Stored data
= = =
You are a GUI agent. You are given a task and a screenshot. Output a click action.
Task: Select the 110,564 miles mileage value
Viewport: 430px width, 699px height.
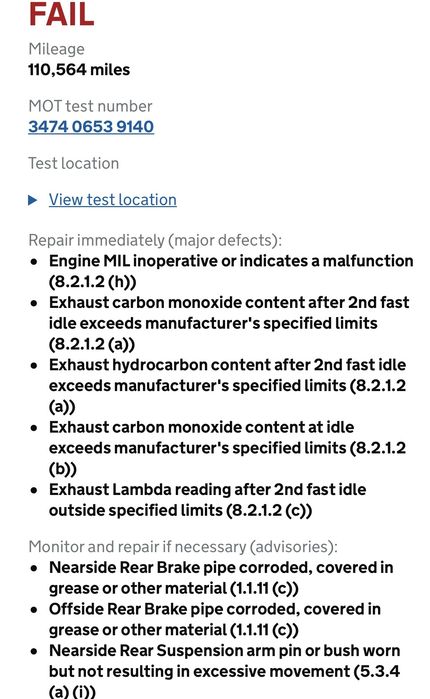79,70
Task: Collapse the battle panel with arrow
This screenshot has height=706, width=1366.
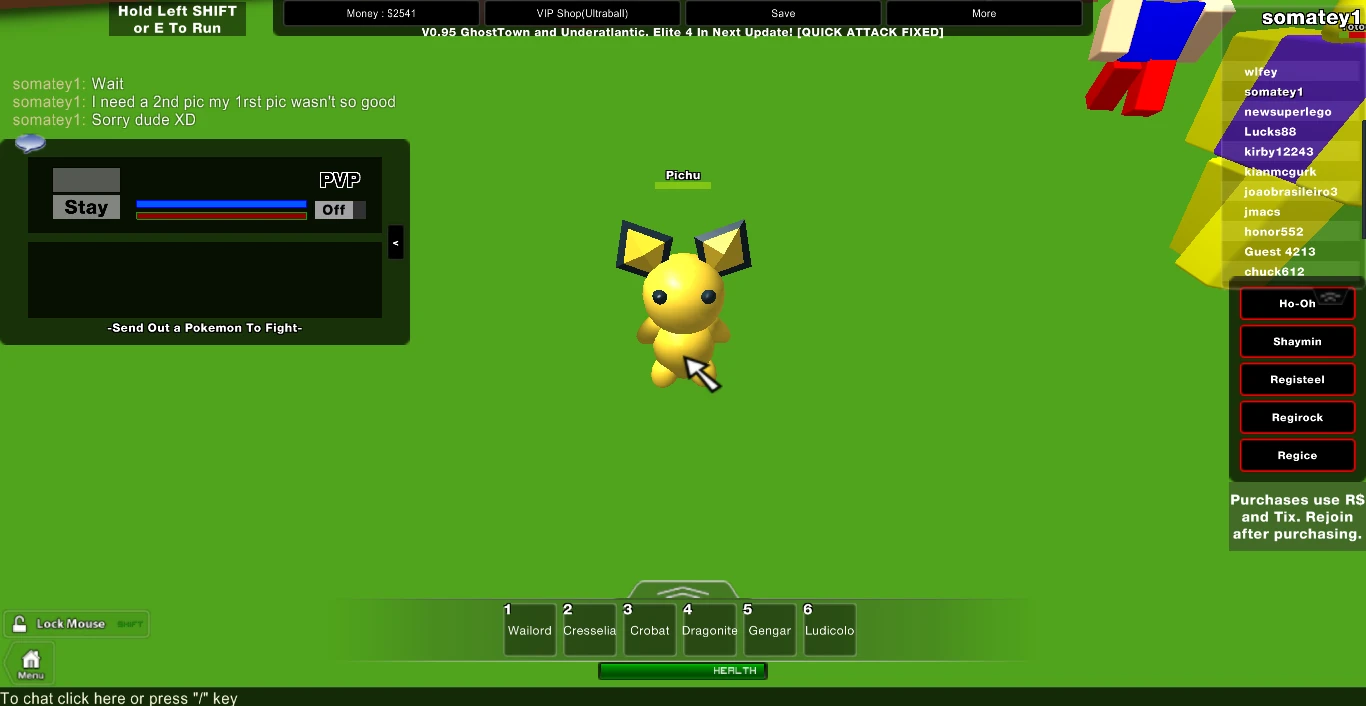Action: 396,242
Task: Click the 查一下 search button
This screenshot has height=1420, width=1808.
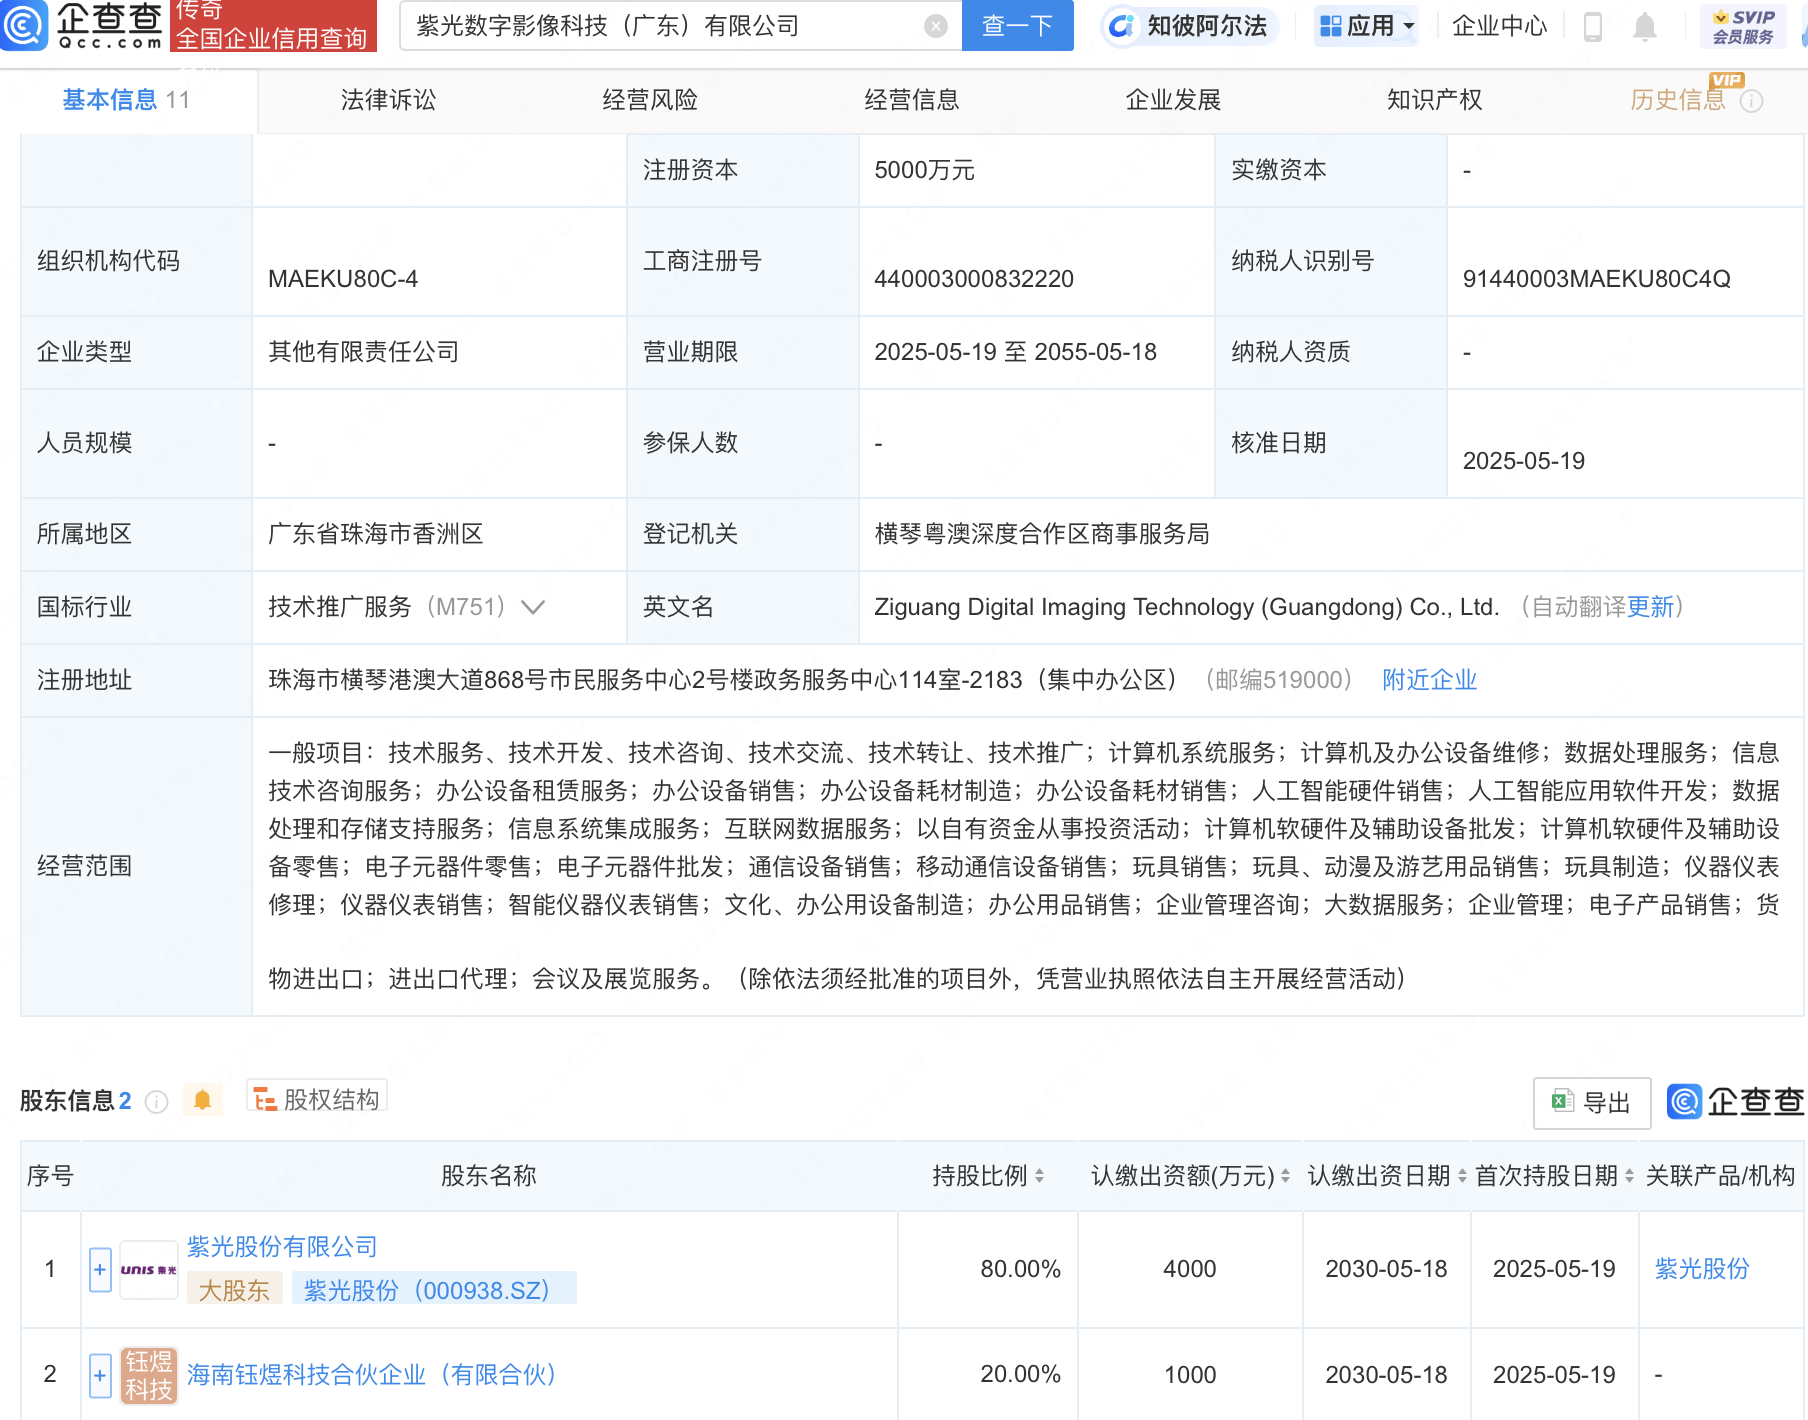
= = =
→ Problem statement
The pictures in the data should be omitted, and every remaining line set down exactly.

→ Written response
You are a GUI agent. You are given a task and a screenshot. Output a click action.
Task: Select the 110,564 miles mileage value
Viewport: 430px width, 699px height.
79,70
Task: Collapse the battle panel with arrow
This screenshot has height=706, width=1366.
Action: 396,242
Task: Click the 查一下 search button
This screenshot has height=1420, width=1808.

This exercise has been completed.